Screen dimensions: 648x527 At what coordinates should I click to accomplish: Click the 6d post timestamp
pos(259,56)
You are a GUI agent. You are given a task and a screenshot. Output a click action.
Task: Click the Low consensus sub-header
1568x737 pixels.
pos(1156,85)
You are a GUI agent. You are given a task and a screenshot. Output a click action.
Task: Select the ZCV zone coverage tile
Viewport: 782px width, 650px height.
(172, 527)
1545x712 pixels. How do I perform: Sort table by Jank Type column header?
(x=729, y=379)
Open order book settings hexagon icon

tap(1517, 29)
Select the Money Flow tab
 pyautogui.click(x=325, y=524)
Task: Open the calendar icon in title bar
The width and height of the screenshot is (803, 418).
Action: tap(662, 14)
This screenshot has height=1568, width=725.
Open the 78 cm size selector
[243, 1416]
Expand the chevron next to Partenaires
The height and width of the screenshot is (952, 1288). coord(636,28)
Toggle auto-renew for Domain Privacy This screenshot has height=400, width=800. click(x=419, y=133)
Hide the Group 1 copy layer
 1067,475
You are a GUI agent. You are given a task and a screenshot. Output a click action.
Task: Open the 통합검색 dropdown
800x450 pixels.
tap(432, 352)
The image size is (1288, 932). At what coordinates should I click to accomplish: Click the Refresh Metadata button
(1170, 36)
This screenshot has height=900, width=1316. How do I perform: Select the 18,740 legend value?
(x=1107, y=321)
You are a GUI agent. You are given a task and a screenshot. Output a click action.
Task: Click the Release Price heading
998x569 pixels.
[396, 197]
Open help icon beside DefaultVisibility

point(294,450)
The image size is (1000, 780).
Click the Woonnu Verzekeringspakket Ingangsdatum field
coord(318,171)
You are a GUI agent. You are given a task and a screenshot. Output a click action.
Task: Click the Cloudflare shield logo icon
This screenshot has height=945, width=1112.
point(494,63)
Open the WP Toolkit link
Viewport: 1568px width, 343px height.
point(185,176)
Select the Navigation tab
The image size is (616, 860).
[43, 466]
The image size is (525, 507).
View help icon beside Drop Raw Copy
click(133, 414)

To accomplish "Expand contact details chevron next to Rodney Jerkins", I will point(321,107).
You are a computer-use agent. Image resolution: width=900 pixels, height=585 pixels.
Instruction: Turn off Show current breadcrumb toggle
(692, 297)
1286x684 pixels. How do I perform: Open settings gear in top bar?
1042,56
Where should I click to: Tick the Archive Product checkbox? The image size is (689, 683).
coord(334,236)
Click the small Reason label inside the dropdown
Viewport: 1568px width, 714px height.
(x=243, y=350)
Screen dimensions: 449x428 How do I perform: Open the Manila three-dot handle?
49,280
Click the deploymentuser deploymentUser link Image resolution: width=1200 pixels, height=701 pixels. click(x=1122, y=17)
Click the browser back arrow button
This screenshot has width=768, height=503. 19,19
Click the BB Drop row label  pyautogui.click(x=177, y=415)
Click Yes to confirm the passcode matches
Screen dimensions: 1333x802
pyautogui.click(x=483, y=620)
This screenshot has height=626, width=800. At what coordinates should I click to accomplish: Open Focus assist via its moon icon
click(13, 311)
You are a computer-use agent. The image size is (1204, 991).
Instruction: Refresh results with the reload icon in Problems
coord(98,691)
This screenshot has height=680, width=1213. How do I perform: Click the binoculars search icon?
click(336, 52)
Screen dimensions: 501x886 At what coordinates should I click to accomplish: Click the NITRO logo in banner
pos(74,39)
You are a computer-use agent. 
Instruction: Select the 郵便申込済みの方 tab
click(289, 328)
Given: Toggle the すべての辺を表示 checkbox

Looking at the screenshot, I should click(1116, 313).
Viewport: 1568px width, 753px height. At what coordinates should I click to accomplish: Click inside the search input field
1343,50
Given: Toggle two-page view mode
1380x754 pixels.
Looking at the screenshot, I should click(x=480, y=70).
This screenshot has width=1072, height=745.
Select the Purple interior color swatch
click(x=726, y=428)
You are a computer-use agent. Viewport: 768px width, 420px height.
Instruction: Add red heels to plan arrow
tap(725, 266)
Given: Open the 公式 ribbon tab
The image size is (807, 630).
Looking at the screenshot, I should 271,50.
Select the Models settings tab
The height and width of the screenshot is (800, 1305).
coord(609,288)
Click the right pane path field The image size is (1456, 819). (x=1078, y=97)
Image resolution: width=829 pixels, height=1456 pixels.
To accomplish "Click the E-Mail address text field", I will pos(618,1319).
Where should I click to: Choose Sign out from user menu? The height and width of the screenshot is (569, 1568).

********

Every word in the records must appear in your copy exactly as it does above.

Screen dimensions: 648x527 At what coordinates should I click to accomplish: Click the 6d post timestamp
pos(259,56)
You are a GUI agent. You are given a task and a screenshot. Output a click action.
Task: Click the Low consensus sub-header
1568x737 pixels.
pos(1156,85)
You are a GUI agent. You are given a task and a screenshot. Output a click action.
Task: Select the ZCV zone coverage tile
Viewport: 782px width, 650px height.
(172, 527)
1545x712 pixels. How do I perform: Sort table by Jank Type column header?
(x=729, y=379)
Open order book settings hexagon icon

tap(1517, 29)
Select the Money Flow tab
 pyautogui.click(x=325, y=524)
Task: Open the calendar icon in title bar
The width and height of the screenshot is (803, 418).
Action: tap(662, 14)
This screenshot has height=1568, width=725.
Open the 78 cm size selector
[243, 1416]
Expand the chevron next to Partenaires
The height and width of the screenshot is (952, 1288). coord(636,28)
Toggle auto-renew for Domain Privacy This screenshot has height=400, width=800. click(x=419, y=133)
Hide the Group 1 copy layer
 1067,475
You are a GUI agent. You are given a task and a screenshot. Output a click action.
Task: Open the 통합검색 dropdown
800x450 pixels.
tap(432, 352)
The image size is (1288, 932). At what coordinates should I click to accomplish: Click the Refresh Metadata button
(1170, 36)
This screenshot has height=900, width=1316. How do I perform: Select the 18,740 legend value?
(x=1107, y=321)
You are a GUI agent. You are given a task and a screenshot. Output a click action.
Task: Click the Release Price heading
998x569 pixels.
[396, 197]
Open help icon beside DefaultVisibility

point(294,450)
The image size is (1000, 780).
Click the Woonnu Verzekeringspakket Ingangsdatum field
coord(318,171)
You are a GUI agent. You are given a task and a screenshot. Output a click action.
Task: Click the Cloudflare shield logo icon
This screenshot has height=945, width=1112.
point(494,63)
Open the WP Toolkit link
Viewport: 1568px width, 343px height.
point(185,176)
Select the Navigation tab
The image size is (616, 860).
[43, 466]
The image size is (525, 507).
View help icon beside Drop Raw Copy
click(133, 414)

To accomplish "Expand contact details chevron next to Rodney Jerkins", I will point(321,107).
You are a computer-use agent. Image resolution: width=900 pixels, height=585 pixels.
Instruction: Turn off Show current breadcrumb toggle
(692, 297)
1286x684 pixels. How do I perform: Open settings gear in top bar?
1042,56
Where should I click to: Tick the Archive Product checkbox? The image size is (689, 683).
coord(334,236)
Click the small Reason label inside the dropdown
Viewport: 1568px width, 714px height.
(x=243, y=350)
Screen dimensions: 449x428 How do I perform: Open the Manila three-dot handle?
49,280
Click the deploymentuser deploymentUser link Image resolution: width=1200 pixels, height=701 pixels. click(x=1122, y=17)
Click the browser back arrow button
This screenshot has width=768, height=503. 19,19
Click the BB Drop row label  pyautogui.click(x=177, y=415)
Click Yes to confirm the passcode matches
Screen dimensions: 1333x802
pyautogui.click(x=483, y=620)
This screenshot has height=626, width=800. At what coordinates should I click to accomplish: Open Focus assist via its moon icon
click(13, 311)
You are a computer-use agent. The image size is (1204, 991).
Instruction: Refresh results with the reload icon in Problems
coord(98,691)
This screenshot has height=680, width=1213. How do I perform: Click the binoculars search icon?
click(336, 52)
Screen dimensions: 501x886 At what coordinates should I click to accomplish: Click the NITRO logo in banner
pos(74,39)
You are a computer-use agent. 
Instruction: Select the 郵便申込済みの方 tab
click(289, 328)
Given: Toggle the すべての辺を表示 checkbox

Looking at the screenshot, I should click(1116, 313).
Viewport: 1568px width, 753px height. At what coordinates should I click to accomplish: Click inside the search input field
1343,50
Given: Toggle two-page view mode
1380x754 pixels.
Looking at the screenshot, I should click(x=480, y=70).
This screenshot has width=1072, height=745.
Select the Purple interior color swatch
click(x=726, y=428)
You are a computer-use agent. Viewport: 768px width, 420px height.
Instruction: Add red heels to plan arrow
tap(725, 266)
Given: Open the 公式 ribbon tab
The image size is (807, 630).
Looking at the screenshot, I should 271,50.
Select the Models settings tab
The height and width of the screenshot is (800, 1305).
coord(609,288)
Click the right pane path field The image size is (1456, 819). (x=1078, y=97)
Image resolution: width=829 pixels, height=1456 pixels.
To accomplish "Click the E-Mail address text field", I will pos(618,1319).
Where should I click to: Choose Sign out from user menu? The height and width of the screenshot is (569, 1568).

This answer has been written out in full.